ALMA's configuration allows baseline lengths from tens of meters up to 16 kilometers by moving antennas using specially engineered transporters. The array employs cryogenically cooled receivers built to specifications by consortia including Nobeyama Radio Observatory and manufacturers in Germany, France, Italy, and Japan. Signal processing is done with a correlator designed by collaborating teams from NRAO, NAOJ, and European laboratories; the correlator supports wide bandwidths and high spectral resolution for studies of molecular lines such as CO, HCN, and water vapor in objects from comets to ultraluminous infrared galaxies. Ancillary systems include water vapor radiometers, metrology hardware, and software developed with contributions from European Southern Observatory and academic groups at Universidad de Chile and Pontifical Catholic University of Chile.
ALMA offers proposal-driven access with modes for principal investigator-led projects, large programs, and director's discretion time. Science themes address protoplanetary disks (e.g., observations of rings and gaps in systems comparable to HL Tauri), molecular gas in nearby galaxies like M51, star formation in regions such as Perseus (constellation), and high-redshift galaxy surveys probing epochs near the reionization era. ALMA's spectral-line and continuum sensitivity enable investigations of molecular chemistry, isotope ratios, and kinematics in objects including Brown dwarfs, comets such as Comet Hale–Bopp, and active nuclei in galaxies like NGC 1068. Time-domain programs study transients associated with gamma-ray bursts and variability in Sgr A* at the center of the Milky Way.

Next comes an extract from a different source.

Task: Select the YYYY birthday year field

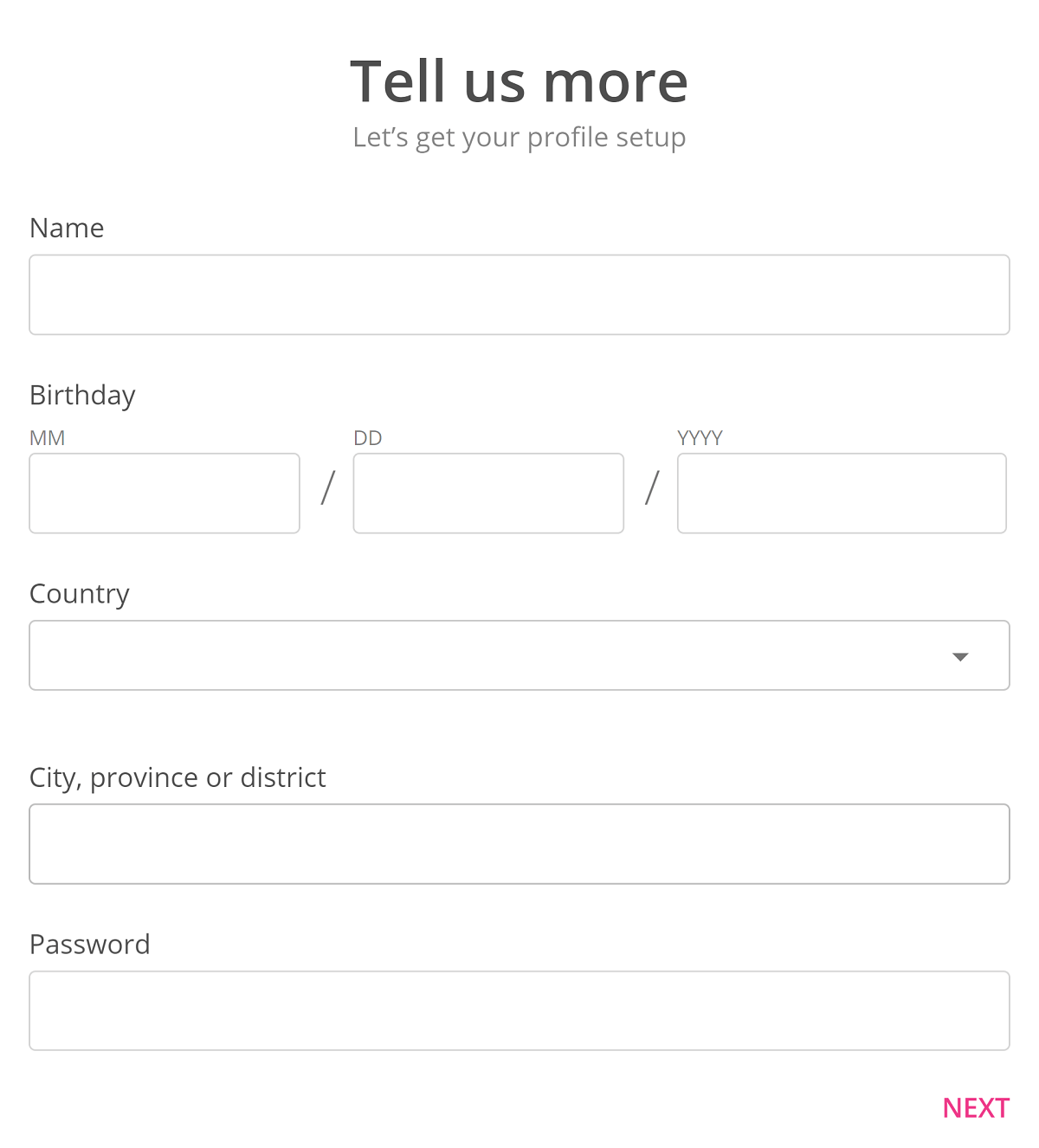Action: tap(842, 493)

ALMA operations are coordinated through the ALMA Regional Center network covering North America, Europe, and East Asia, with science support nodes at institutions such as NRAO, ESO Headquarters, and NAOJ. Day-to-day scheduling balances configuration changes, weather constraints, and multi-observatory campaigns involving facilities like Keck Observatory, Subaru (telescope), and Gemini Observatory. Governance is maintained by a partnership agreement among funding agencies including the National Science Foundation, European Commission-funded entities, and Japanese agencies, with oversight from advisory bodies comprising representatives from major research universities and observatories such as University of Cambridge, Princeton University, and University of Tokyo.

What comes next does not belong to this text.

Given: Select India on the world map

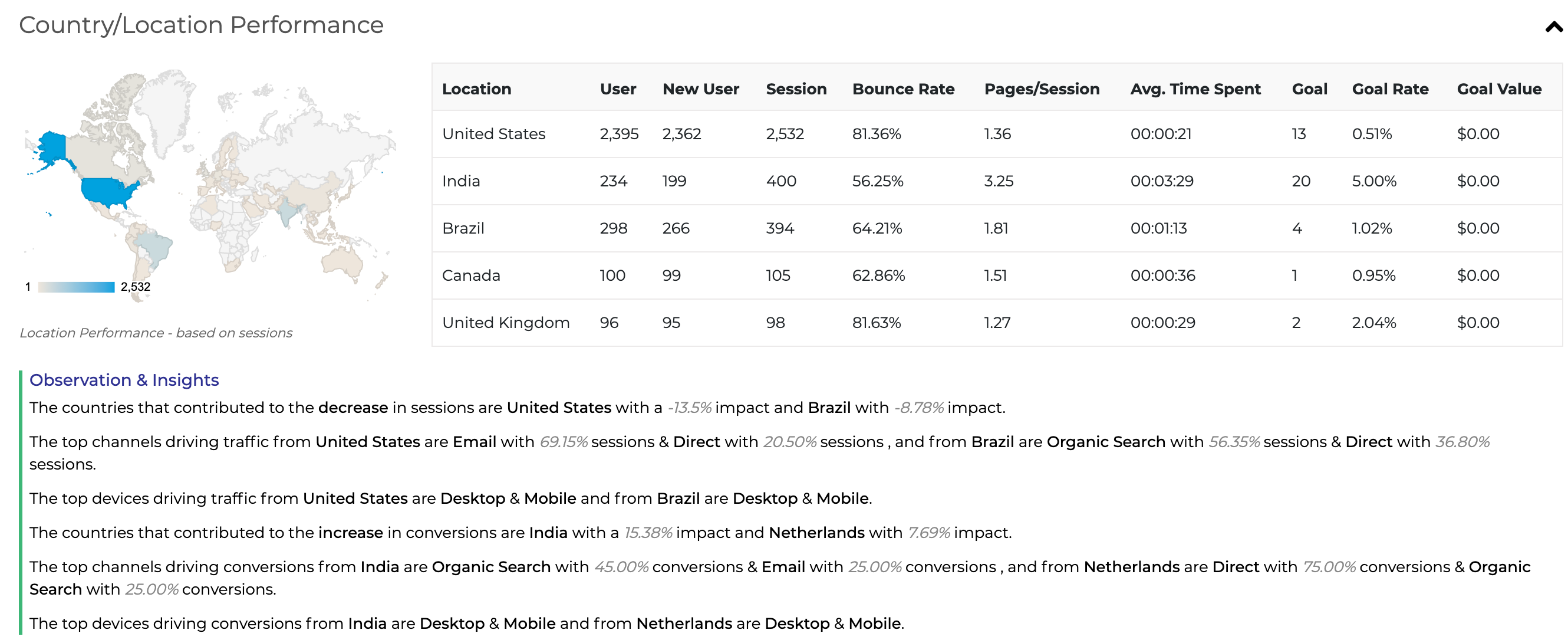Looking at the screenshot, I should [x=286, y=212].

ALMA enabled transformative results: detailed imaging of the protoplanetary disk around HL Tauri revealing ring structures, detection of complex organic molecules in prestellar cores linked to studies at ALMA Regional Centers, measurements of cold molecular gas in high-redshift galaxies that inform models developed at institutions like Institute of Astronomy, Cambridge and Harvard University, and resolved imaging of the dusty torus in NGC 1068. ALMA data have synergized with results from Planck (spacecraft), Spitzer Space Telescope, and Herschel Space Observatory to refine theories of star formation and galaxy evolution, influencing curricula at universities such as University of California, Santa Cruz and leading to awards and recognition in the astronomical community. Its technical legacy informs designs for future facilities including concepts pursued by Square Kilometre Array proponents and next-generation millimeter/submillimeter projects.